Privatization of health services has become common around the world especially in the developing countries. Several reports documented negative effects of privatization on healthcare systems and vulnerable populations. Countries that received loans from the WB to privatize its social security system, for example Mexico, had drastic changes in the conditions of health. Public sector organizations faced budget reductions that led to an erosion of healthcare services, increased rates of unemployment, and lack of insurance of low-income people. The IMF’s monetarist strategies towards prioritizing fiscal restraint (low budget deficits) and price stability (low inflation) negatively impacted low-income people and increased the inequity in access to health care.
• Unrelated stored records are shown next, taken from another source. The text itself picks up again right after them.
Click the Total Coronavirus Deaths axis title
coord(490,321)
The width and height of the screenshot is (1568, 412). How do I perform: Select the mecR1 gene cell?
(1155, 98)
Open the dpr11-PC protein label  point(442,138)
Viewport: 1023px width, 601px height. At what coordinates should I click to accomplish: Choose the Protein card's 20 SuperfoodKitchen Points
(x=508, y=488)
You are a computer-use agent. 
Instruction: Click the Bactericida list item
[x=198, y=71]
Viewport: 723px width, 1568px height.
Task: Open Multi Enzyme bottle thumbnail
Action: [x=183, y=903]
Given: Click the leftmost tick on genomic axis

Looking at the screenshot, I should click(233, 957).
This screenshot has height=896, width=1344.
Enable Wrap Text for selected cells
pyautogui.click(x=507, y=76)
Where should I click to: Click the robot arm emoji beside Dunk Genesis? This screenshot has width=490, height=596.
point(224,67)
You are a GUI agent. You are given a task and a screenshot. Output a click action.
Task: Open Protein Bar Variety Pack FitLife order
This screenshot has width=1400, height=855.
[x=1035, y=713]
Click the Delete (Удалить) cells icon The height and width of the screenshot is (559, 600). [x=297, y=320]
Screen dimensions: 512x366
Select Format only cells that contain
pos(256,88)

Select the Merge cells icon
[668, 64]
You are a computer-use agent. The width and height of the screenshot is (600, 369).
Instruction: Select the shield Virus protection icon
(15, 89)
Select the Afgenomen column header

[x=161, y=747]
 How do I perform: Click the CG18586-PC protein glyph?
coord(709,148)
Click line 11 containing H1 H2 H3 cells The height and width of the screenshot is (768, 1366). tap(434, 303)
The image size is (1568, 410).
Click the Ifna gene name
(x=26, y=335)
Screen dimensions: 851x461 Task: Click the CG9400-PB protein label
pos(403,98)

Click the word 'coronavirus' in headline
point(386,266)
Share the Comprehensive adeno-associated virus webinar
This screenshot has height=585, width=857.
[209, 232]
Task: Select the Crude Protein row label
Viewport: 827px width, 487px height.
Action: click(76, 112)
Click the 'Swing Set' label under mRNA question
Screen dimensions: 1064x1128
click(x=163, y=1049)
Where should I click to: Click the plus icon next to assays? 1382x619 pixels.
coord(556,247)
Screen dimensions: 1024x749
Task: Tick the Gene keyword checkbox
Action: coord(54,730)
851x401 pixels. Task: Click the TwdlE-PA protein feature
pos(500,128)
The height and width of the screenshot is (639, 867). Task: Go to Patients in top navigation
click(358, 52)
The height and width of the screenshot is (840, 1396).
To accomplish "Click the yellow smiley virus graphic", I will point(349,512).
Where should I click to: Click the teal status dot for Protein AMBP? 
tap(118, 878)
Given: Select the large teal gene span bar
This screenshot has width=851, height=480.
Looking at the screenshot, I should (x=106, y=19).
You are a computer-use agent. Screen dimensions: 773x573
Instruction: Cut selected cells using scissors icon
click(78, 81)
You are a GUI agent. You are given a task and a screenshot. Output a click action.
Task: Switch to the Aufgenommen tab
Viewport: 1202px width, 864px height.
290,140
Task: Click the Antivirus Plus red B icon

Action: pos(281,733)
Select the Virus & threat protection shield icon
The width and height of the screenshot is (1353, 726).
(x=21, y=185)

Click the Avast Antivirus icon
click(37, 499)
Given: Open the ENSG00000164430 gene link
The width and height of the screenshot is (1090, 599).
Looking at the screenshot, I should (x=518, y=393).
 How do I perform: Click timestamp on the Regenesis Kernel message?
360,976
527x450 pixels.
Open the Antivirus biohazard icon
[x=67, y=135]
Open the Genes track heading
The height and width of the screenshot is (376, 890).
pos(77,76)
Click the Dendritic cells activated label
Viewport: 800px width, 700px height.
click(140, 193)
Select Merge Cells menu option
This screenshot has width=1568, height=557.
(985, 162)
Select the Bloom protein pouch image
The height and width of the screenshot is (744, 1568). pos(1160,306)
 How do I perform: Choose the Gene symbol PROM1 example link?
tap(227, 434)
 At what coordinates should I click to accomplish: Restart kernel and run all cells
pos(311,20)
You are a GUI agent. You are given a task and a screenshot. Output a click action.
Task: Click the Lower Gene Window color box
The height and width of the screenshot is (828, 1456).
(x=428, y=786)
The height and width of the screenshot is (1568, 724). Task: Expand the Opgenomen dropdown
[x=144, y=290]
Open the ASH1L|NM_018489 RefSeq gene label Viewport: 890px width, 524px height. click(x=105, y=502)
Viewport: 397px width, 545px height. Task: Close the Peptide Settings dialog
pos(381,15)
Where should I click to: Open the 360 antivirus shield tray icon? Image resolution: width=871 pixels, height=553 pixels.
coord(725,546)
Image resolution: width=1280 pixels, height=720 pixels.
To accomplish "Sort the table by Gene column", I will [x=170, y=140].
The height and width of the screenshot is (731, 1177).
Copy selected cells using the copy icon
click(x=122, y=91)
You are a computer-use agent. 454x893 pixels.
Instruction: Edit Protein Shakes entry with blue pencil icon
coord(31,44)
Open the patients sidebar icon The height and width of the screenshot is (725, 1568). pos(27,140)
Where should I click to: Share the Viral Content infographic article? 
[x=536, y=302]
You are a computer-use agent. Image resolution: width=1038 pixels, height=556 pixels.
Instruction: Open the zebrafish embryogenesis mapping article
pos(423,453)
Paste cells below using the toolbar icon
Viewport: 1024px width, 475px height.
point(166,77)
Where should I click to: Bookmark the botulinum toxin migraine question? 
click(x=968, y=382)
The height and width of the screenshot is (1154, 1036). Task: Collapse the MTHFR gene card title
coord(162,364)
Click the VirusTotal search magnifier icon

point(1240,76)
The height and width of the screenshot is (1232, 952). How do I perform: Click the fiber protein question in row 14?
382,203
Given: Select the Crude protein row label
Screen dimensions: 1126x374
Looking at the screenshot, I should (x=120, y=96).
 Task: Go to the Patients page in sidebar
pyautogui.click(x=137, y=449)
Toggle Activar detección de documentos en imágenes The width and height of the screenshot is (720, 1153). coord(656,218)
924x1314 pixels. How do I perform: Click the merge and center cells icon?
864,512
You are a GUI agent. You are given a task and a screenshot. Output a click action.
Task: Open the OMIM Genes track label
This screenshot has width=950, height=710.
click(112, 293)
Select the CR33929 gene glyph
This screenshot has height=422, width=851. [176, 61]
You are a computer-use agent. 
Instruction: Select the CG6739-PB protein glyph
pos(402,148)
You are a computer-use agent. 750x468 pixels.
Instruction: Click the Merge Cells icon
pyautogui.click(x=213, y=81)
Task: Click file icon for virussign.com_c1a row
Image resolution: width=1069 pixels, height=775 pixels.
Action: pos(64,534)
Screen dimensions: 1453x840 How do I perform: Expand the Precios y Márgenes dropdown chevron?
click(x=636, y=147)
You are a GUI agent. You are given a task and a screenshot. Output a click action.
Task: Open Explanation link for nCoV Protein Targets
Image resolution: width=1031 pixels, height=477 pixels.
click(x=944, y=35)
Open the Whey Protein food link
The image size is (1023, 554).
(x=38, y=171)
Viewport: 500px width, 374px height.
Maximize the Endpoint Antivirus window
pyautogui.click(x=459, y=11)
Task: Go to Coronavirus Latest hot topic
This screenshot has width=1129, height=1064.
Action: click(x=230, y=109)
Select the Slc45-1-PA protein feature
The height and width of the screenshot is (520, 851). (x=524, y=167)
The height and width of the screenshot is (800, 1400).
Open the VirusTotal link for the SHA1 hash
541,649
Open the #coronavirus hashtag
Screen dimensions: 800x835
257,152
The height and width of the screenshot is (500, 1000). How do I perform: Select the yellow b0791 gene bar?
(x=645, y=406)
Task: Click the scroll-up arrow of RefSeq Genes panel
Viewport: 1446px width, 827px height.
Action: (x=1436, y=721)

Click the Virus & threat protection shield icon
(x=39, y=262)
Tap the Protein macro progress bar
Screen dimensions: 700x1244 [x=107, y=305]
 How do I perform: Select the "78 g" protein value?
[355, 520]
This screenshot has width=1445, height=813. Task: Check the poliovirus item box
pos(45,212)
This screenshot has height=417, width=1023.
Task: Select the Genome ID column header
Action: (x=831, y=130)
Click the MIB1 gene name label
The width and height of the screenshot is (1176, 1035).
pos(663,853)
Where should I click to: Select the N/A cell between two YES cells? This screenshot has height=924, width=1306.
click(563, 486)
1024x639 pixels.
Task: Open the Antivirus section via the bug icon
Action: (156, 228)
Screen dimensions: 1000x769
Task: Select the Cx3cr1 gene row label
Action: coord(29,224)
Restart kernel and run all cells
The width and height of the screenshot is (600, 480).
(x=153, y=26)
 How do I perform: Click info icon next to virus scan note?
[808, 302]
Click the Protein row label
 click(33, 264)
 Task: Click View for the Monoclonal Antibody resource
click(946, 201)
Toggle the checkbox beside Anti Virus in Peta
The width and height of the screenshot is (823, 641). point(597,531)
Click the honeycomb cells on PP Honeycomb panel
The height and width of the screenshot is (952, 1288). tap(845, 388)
The present policies of these two organizations that focus on health system strengthening (HSS), and specifically incorporating existing vertical programs into health systems, had some critics. These programs, though many were successful, might result in adverse unintended effects for the health system and non-targeted populations. Some of the developing countries are unable to implement HSS projects properly.
Both the past and the present policies of the WB and the IMF had adverse consequences on the health systems in developing countries. These policies should be re-considered. Developing countries should implement strategies to increase quality of care and improve equity in access to healthcare. Time-limited vertical programs should be developed carefully to avoid adverse unintended effects for the health system and non-targeted populations. Strategies at both operational and strategic levels to improve relations between the vertical and horizontal basics of the system should be adopted.